What is Network Latency?
Network Latency (Ping) is the time delay between the send and receive of data on an internet system measured in ms (miliseconds), known within gaming, as “lag”, latency is a time interval between the input to a simulation and the visual or auditory response, often occurring because of network delay in online games.
It can be the time from when you click on a certain webpage, to when it responds.
Low-to-none network latency is crucial for the future as more and more systems require complex executions with each action, such as a virtual “sandbox” meeting space.
How to Test Network Latency?
For Windows users, you can test your Ping with a simple command in CMD or use a website such as speedtest.net or tool such as Traceroute for any other operating system.
Run CMD Ping Loopback test
The Ping loopback test will test your computer’s connection to verify that there are no local hardware problems causing the network or internet latency issue.
- Start by running CMD and Type “Ping 127.0.0.1 -n 20”. This IP address is the same for nearly all built in network connections, the “-n 20” extension will send. 20 packets of data before terminating the test. If you forget to type “-n 20” you can cancel the test by entering Ctrl+C.
- View the statistics. The time it took for the packet of data to travel locally should be less than 5ms and there should be zero packet loss.
You can also Ping specific website addresses, for example type: Ping xbitlabs.com and you will see your connection quality with us.
If you experience high latency, in a guide below you will find causes and solutions for it.
For the test ping server located in Lowa, USA, the ping times are much lower from locations that are in the United States (16 ms average ping times to Dallas).
As you start to go further out to Europe or Asia, for example Singapore you start to experience a lot higher ping time averages (244 ms average ping times to Singapore).
And if we compare the packages or “network hops”, you can see an example of 7 additional network hops are needed to simply travel from Lowa, USA to Frankfurt, Germany (compared to 10 hops from Dallas).
This is why it is important to remember, that network hops are also a factor in network latency.
How to improve network latency?

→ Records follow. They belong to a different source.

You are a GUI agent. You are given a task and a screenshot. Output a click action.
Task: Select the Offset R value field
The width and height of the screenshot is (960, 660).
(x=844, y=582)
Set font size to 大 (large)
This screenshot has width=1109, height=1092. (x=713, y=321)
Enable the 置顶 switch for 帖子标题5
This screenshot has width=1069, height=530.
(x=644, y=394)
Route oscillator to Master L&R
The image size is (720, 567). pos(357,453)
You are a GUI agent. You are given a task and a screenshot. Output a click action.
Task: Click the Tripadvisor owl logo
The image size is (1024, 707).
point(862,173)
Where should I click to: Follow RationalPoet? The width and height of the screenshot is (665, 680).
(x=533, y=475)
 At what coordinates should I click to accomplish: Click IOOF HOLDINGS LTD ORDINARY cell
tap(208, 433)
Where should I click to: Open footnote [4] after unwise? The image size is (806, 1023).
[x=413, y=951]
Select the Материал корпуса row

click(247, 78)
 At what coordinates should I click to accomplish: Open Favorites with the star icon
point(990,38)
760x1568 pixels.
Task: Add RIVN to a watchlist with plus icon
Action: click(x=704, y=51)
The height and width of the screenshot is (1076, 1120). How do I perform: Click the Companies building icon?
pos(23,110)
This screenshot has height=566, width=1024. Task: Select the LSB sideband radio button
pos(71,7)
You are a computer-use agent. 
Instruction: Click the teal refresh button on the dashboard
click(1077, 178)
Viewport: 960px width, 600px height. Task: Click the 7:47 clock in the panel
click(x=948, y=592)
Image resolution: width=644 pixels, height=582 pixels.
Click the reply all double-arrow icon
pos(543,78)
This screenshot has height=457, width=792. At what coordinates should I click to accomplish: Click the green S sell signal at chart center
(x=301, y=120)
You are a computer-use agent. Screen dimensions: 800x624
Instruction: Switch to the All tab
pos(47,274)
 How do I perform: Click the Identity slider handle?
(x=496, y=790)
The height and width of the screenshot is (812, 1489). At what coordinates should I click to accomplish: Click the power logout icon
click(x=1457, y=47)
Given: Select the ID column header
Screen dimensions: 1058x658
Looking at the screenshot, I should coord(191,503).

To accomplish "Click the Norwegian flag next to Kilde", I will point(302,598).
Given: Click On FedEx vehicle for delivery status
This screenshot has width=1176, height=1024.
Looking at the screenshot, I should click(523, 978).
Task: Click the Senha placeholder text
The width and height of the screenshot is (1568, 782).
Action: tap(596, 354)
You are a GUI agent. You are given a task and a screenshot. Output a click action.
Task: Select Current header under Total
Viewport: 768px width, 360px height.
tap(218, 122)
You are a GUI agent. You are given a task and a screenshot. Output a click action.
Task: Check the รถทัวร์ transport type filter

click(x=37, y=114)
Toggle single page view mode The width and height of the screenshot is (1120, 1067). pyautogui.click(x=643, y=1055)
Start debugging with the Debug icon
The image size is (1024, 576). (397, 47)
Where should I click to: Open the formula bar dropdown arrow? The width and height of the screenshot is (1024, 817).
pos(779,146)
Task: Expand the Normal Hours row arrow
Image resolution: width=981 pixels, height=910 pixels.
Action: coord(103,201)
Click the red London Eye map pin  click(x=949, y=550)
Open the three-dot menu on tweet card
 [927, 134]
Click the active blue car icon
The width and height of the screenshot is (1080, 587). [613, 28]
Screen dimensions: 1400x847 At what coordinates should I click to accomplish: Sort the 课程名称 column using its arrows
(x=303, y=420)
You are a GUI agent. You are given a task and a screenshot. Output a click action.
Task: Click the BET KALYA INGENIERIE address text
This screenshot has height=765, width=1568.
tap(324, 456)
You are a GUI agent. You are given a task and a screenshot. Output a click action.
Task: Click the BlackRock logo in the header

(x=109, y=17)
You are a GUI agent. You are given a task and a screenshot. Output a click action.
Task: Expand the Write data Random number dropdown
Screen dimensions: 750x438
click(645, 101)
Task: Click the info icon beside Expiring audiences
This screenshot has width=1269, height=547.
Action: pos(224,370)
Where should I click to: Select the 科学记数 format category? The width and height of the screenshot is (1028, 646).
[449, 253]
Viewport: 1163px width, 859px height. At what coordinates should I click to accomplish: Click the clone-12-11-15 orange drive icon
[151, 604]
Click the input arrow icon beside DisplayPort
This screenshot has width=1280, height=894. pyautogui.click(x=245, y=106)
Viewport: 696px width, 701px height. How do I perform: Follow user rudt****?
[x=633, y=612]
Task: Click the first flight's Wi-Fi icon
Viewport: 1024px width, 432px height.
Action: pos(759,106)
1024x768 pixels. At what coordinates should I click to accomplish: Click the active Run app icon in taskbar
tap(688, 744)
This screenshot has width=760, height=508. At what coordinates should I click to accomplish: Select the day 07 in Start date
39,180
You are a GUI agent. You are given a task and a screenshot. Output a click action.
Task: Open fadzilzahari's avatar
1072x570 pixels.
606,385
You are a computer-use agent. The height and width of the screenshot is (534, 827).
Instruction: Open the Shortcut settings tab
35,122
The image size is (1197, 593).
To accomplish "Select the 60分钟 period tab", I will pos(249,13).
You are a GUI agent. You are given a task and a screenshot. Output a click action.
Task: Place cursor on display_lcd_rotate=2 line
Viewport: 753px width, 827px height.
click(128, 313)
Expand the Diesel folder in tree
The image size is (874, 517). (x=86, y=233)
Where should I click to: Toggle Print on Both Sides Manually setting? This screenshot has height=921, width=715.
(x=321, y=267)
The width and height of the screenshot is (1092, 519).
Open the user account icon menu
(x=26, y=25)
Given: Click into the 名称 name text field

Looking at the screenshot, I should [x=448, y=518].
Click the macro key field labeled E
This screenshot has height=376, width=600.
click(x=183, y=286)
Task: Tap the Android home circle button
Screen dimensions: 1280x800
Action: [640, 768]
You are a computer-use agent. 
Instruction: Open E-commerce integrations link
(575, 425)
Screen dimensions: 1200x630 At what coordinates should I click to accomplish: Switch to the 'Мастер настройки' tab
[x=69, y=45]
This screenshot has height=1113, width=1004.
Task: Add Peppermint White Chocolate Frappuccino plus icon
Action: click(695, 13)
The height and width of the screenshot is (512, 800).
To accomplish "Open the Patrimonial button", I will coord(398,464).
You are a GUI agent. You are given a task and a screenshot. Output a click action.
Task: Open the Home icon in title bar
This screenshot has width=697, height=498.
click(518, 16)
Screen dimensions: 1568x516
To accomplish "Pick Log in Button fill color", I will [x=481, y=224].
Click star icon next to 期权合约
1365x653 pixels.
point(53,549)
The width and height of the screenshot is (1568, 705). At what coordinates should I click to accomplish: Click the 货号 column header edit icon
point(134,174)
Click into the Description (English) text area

Common issues and fixes
Now that we’ve tested our latency, we can look at some of the most common causes of high latency and how to fix them to improve our network latency.
Transmission mediums such as WAN or fiber optic cables are both fragile, and simple step-on or a twist and turn of the cable can cause latency issues. (You should definitely check each cm of those if you have a cat.)
Propagation is the amount of time it takes for a packet to travel from one source to another. You can use the traceroute tool to look at packets and how they move across an IP network, including how many “hops” the packet took, the roundtrip time, as well as the IP addresses and countries the packet traveled through. This can help you pinpoint the places in the network with high latency and troubleshoot those issues if they’re a part of a network under your control.
Routers (Most Common!) take time to analyze the header information of a packet as well as, in some cases, add additional information. They are also commonly loaded with devices and applications but that can be controlled with an option called Dynamic QoS.
Dynamic QoS enables smart automatic bandwidth distribution as well as allows you to manually distribute how much traffic is allowed for each device or app (such a Netflix, Steam, etc.) on a network. This can drastically improve network latency.
If you don’t have the Dynamic QoS option on your router, it may be an old model. Routers tend to be very durable, so you won’t see yourself changing it for a long time, but that can be a huge downside for latency. If you are ready to improve but are on a budget, check this guide on routers under $100.
Integrated Wi-Fi adapters such as a regular laptop Wi-Fi are limited to an average of 60mbps. If you have a 100mbps connection, you can’t take advantage of what you are paying for. This is such a common issue yet no one is aware of the simple fix, just get a USB wi-fi adapter. This can multiply your speed and eliminate latency.
Storage delays can occur when a packet is stored or accessed, resulting in a delay caused by intermediate devices such as switches and bridges, which are also fragile and can easily be compromised.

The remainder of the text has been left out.